◆ TASK ITEM ◆
Set down every line of the data exactly, skipping the pictures.

◆ DATASET RECORDS ◆
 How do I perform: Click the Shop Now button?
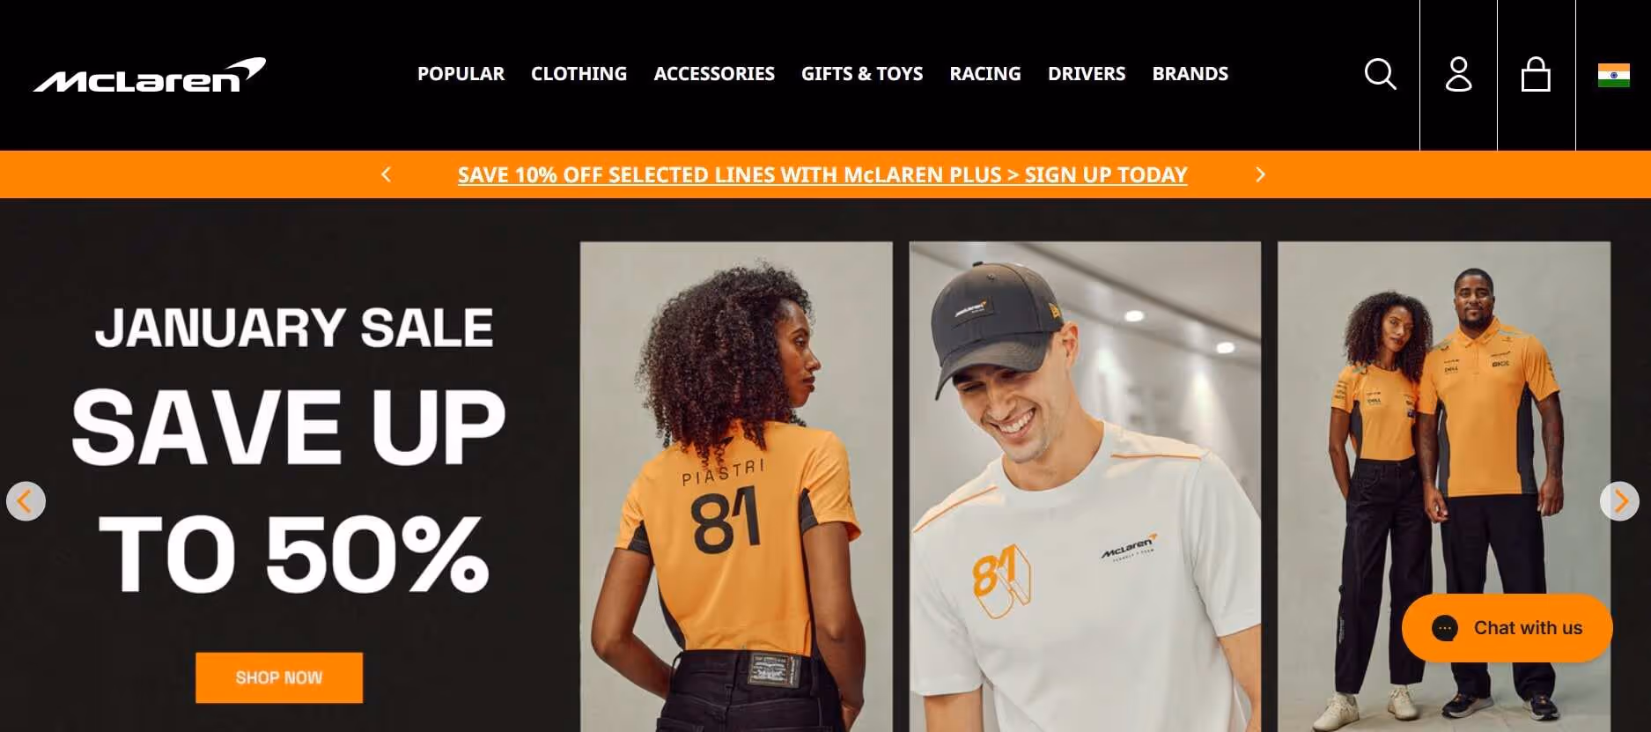(x=279, y=677)
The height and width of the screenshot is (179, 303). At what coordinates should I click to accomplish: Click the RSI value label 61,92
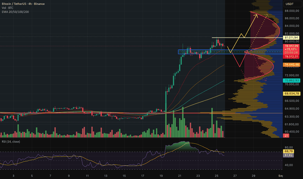point(288,155)
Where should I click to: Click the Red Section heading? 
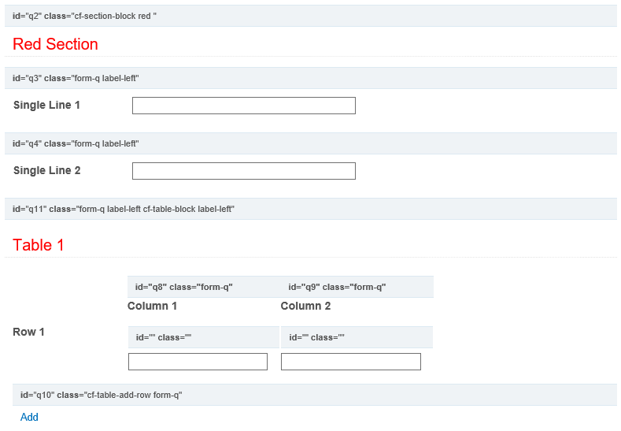click(x=55, y=44)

◆ SOLUTION TO THIS EXERCISE ◆
 How do I perform: Click the Shop Now button?
(x=279, y=677)
The height and width of the screenshot is (179, 303). At what coordinates should I click to accomplish: Click the RSI value label 61,92
point(288,155)
Where should I click to: Click the Red Section heading? 
click(x=55, y=44)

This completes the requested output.